For those of you in Massachusetts who watch the news, you are most likely aware of the current scandal going on within the Archdiosese of Boston. Cardinal Law has now turned over 80 priests within the Archdiosese that have been accused of molesting children. Apparently, Cardinal Law covered these cases up, allowing the priests to continue serving the churches of Masschusetts, after attending some kind of "rehab" type program.
Is that sick or what? Ok first of all, you would think that a man of God such as Cardinal Law would not allow such a thing. It is beyond me. How could he cover up such a horrible act, 80 times no less?
Secondly, as if that was not bad enough, it sickens me to think that a priest could commit such a horrible, demeaning crime. I know that they are not "superhuman" and of course, like everyone else they sin. But, Christ (if you will pardon the expression) saying "oh shit" or even stealing something is forgivable. Molesting an innocent child or anyone for that matter is not, not forgivable by a long shot. How could Cardinal Law let that go?
Ryun and I were talking about the whole vow of celibacy thing and he said that priests should just be allowed to have sex. Whether or not they decided to change the rules in that regard would not really matter to me, but I do not think that it would solve the problem to be honest. Most, if not all of the children that were molested by these 80 or so priests were boys. So unless these priests just happen to be gay and attracted to these boys, as far as I am concerned the reason behind these molestations is not due to lack of sex. The damn hand works just as well. These priests are sick individuals...just as sick as the asshole of the street who rapes/molests a child. That aside, when they chose to enter the priesthood, they decided to devote their lives to God and live without sex. If they could not live up to that agreement, they should lose the collar. I am not trying to make it sound easy. A life without sex or even just a life partner would be a hard vow to make...but those priests did and for them to use young children as an outlet is just incomprehensible.

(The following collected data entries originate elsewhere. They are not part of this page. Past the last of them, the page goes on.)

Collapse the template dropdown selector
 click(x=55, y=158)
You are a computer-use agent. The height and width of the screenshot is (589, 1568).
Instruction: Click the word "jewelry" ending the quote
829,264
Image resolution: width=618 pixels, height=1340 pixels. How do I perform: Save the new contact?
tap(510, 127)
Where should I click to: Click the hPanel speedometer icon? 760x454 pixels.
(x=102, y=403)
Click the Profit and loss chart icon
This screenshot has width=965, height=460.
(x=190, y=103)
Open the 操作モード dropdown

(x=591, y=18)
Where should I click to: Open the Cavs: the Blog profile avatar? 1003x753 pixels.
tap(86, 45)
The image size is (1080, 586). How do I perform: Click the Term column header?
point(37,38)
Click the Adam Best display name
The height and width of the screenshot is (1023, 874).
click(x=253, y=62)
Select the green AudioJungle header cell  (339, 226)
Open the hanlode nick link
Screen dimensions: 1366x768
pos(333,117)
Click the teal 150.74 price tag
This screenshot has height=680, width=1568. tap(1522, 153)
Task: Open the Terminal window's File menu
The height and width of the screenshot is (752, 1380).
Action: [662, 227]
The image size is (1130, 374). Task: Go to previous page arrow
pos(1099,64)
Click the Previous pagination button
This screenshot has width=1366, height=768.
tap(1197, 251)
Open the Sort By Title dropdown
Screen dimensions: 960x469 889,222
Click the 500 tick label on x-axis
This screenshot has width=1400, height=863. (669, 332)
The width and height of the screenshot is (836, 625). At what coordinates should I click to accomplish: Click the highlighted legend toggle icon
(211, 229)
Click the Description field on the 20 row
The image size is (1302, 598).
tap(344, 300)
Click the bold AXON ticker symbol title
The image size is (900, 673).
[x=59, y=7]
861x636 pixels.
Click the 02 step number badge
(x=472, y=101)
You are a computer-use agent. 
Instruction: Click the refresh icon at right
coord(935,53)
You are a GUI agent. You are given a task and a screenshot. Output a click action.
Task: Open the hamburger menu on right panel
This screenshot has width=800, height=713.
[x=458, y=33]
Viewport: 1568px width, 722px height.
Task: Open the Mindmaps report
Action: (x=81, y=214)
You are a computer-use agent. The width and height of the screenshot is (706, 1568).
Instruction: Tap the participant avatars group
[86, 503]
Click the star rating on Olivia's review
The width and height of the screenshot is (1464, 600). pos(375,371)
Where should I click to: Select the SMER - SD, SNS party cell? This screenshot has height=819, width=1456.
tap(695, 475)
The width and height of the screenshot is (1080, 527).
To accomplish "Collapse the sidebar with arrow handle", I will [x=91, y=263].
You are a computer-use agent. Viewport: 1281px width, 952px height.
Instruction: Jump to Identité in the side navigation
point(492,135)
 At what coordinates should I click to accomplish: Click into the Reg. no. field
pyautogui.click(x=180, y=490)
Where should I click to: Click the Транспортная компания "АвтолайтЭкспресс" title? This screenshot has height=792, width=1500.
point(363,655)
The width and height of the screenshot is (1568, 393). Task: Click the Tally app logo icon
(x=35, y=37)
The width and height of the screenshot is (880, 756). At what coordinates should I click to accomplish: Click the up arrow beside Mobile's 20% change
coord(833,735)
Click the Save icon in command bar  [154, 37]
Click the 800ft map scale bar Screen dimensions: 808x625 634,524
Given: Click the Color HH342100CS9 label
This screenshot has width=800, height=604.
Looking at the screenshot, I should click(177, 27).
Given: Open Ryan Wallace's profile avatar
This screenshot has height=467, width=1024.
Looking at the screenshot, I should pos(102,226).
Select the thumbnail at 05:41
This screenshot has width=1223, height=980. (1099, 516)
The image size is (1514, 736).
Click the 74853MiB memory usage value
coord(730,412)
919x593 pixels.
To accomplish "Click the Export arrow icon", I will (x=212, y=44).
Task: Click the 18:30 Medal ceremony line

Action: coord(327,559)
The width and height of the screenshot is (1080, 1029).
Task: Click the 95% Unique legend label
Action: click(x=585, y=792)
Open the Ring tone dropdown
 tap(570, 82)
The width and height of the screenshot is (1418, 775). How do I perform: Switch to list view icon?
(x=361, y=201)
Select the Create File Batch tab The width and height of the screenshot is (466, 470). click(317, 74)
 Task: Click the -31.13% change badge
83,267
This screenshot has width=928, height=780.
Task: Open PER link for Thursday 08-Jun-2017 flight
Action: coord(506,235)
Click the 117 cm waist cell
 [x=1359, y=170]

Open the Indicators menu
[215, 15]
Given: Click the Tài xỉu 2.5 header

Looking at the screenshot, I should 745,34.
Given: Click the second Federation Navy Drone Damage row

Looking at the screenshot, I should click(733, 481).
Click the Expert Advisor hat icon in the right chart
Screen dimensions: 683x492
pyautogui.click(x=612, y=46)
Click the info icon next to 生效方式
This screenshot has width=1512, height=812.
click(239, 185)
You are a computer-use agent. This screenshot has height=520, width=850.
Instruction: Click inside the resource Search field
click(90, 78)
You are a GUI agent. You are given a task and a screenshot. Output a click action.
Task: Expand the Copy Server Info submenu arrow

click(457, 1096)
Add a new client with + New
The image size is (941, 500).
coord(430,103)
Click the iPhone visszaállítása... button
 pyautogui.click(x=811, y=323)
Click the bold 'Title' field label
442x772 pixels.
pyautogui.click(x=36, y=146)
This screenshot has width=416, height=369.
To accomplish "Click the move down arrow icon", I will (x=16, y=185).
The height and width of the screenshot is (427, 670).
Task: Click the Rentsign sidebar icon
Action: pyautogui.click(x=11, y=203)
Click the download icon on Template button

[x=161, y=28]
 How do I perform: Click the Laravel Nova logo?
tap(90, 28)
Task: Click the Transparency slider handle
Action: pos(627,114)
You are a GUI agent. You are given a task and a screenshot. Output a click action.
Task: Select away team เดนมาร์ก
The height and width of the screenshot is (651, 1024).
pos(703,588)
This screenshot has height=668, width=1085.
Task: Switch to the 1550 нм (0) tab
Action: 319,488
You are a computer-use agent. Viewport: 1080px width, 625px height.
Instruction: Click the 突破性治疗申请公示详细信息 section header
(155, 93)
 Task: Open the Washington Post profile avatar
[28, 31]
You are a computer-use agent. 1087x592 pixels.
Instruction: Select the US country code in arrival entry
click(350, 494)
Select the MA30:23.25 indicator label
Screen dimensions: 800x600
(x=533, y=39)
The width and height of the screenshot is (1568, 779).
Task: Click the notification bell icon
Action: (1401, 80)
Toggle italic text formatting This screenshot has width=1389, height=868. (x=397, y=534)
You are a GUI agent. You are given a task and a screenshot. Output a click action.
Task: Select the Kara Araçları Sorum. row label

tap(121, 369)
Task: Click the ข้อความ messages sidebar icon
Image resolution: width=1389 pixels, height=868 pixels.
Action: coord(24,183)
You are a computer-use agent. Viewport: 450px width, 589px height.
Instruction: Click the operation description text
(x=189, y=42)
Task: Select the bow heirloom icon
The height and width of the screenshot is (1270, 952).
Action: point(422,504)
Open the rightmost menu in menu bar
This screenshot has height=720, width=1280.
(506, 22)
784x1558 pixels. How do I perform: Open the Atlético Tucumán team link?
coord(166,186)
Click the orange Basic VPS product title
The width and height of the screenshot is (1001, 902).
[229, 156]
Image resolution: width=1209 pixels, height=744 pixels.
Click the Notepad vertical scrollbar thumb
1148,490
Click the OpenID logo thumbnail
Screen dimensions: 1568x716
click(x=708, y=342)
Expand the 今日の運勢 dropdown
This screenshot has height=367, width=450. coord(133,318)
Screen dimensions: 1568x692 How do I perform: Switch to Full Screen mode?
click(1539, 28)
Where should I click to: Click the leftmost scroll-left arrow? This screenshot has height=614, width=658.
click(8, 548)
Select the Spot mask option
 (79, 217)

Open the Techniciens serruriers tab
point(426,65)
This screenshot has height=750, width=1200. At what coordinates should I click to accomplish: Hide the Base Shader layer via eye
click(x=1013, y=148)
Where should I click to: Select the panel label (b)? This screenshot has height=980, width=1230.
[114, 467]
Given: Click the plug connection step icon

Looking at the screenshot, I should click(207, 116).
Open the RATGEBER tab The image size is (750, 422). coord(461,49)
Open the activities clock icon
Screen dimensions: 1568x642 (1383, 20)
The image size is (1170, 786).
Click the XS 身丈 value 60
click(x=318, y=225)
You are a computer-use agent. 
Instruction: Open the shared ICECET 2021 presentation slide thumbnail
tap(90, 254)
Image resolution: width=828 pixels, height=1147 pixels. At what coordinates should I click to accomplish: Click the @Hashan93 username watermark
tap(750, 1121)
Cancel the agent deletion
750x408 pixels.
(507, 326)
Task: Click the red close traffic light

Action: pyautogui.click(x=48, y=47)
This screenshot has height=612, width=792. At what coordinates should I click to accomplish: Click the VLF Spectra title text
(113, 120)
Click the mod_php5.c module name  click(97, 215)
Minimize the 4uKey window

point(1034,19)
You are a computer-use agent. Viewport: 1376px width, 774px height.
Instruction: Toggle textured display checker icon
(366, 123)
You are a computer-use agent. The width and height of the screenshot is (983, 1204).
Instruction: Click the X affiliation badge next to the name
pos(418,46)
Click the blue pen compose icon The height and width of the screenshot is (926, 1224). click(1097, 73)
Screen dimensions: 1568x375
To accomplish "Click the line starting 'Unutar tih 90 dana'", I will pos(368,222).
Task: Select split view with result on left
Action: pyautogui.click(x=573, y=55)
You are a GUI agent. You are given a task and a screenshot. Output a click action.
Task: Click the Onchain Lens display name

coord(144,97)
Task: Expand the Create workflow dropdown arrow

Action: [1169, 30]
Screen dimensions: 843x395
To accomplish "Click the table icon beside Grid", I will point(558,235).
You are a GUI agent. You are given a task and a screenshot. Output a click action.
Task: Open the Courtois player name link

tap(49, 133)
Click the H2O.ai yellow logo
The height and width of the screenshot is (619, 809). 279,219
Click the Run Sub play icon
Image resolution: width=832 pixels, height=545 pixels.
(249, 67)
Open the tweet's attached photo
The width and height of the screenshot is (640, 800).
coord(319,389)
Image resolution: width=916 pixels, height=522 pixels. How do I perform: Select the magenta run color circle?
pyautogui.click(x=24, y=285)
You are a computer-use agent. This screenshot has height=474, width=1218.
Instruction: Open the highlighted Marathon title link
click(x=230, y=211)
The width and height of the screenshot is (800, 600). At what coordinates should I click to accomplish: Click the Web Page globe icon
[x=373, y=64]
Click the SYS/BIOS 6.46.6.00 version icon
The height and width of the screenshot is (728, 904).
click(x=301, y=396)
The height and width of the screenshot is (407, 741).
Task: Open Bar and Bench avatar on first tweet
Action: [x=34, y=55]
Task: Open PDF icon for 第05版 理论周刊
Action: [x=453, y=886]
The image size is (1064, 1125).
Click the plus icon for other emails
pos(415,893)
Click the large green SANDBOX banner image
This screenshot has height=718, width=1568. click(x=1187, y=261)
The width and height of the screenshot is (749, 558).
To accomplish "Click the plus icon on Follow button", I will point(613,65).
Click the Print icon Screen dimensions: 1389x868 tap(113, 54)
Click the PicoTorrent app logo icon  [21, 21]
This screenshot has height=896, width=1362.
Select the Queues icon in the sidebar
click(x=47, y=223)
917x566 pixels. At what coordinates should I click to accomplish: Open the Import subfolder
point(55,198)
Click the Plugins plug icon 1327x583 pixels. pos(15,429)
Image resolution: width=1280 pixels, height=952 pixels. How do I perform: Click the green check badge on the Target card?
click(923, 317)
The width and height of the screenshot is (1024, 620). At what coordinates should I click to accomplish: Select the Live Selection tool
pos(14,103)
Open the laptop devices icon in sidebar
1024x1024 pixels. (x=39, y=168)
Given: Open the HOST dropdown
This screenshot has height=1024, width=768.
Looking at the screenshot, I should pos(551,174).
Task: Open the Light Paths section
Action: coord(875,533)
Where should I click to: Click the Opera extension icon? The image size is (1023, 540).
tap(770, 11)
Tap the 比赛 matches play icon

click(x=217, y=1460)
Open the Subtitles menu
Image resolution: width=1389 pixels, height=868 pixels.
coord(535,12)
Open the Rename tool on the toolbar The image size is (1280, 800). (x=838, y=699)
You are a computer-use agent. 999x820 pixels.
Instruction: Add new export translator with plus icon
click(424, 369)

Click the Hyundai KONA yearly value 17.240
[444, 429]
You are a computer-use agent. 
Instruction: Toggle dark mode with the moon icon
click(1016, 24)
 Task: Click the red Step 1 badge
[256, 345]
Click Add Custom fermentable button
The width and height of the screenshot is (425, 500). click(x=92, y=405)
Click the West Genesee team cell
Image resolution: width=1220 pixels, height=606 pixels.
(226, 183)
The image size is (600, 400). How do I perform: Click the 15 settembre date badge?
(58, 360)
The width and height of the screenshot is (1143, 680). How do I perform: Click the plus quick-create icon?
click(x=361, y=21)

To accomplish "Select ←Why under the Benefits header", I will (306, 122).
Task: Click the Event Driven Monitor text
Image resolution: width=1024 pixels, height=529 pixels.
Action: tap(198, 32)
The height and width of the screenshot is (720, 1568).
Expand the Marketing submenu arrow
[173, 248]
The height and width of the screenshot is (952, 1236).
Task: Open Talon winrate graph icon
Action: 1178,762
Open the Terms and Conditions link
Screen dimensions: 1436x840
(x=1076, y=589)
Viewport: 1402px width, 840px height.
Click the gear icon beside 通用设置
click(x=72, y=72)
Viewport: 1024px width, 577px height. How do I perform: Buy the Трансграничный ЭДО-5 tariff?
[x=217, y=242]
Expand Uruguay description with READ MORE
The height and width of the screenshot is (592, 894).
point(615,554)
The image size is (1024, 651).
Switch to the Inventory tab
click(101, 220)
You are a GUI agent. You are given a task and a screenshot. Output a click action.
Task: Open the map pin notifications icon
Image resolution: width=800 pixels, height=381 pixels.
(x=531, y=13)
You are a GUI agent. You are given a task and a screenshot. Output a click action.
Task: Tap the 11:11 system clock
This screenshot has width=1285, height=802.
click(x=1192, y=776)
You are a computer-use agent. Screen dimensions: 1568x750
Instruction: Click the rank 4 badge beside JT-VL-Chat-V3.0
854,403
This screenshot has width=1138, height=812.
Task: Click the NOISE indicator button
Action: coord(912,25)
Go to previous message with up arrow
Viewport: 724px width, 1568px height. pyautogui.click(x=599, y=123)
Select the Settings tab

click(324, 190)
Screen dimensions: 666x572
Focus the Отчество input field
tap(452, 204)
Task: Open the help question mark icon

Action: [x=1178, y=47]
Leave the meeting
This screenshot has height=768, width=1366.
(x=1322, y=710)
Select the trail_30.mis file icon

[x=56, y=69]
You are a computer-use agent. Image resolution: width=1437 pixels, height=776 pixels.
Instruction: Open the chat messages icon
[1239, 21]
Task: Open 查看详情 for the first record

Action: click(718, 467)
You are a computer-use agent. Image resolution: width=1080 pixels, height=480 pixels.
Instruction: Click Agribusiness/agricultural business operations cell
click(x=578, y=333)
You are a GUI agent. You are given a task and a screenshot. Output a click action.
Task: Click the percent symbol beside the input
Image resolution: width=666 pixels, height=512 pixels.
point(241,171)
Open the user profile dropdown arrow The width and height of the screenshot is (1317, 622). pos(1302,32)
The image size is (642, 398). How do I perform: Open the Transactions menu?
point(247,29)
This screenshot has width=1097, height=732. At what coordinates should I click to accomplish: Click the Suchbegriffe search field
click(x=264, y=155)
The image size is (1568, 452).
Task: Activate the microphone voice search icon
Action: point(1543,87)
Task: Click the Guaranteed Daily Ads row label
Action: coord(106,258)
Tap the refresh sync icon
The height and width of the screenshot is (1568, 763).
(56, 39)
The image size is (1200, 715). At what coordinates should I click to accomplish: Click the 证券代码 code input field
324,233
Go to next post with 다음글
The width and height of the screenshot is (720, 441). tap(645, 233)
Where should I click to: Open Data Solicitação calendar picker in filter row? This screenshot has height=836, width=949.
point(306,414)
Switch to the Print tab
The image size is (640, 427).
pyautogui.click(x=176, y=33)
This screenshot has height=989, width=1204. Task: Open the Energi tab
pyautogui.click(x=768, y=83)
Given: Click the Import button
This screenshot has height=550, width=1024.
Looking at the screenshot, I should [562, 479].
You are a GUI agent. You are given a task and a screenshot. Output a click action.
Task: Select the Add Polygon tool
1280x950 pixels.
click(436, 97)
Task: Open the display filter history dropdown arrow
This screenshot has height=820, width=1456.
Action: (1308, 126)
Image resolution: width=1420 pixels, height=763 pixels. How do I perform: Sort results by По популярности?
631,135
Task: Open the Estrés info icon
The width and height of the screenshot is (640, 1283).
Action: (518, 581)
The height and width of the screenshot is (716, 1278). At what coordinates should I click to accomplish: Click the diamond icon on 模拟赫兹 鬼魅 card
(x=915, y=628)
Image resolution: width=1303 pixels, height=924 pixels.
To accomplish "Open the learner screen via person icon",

This scandal has done nothing in the way of maintaining my faith in God or the church. Don't get me wrong, I believe in God and on occasion attend church. I just have a lot of resentment and a lot of questions. As a god-fearing Christian my whole life (well, maybe not god-fearing but a Christian just the same) it just sickens me to have lost such a powerful trust in the priests, the church, in God himself. When things of this magnitude happen, I find myself asking why God would allow such a thing. I try to convince myself that really, it is the temptation known as the devil that allows it. However, whether it be God, the devil or some other power it is still a difficult thing to swallow.
I was raised a Roman Catholic. As a child, I attended church regularly and, I continued to do so throughout college for the most part. During college, I really began to have a lot of questions. I actually felt guilty for having sex before I was married. I felt bad about drinking under age. When I came home from school and about 8 months later got pregnant, I told my mother that I did not want to go to church anymore once I started to show. I was afraid of being judged by fellow churchgoers, never mind God. I have pretty much gotten past all of that and really try to make decisions based on what I feel and not by how others do or how God will react. I don't attend church regularly anymore but, as most practicing or formerly practicing Catholics know, there is a sense of guilt that comes along with not attending. The catholic church has a wonderful way of instilling guilt. Its a great feeling, really. Yeah right.
Although I have my own reservations about the catholic churches rules and policies, I still feel betrayed in some way by the scandal and the lack of trust and dignity I feel towards the church and all of its counterparts as a result. It is just so shocking and well, rather disappointing to put it mildly.
I don't honestly know if I will ever attend again regularly. I would like to say that I would, but that decision has only been made more difficult in light of recent events. It is really hard to have faith in something/someone that is actually practicing just what they preach against (lying, dishonesty etc.).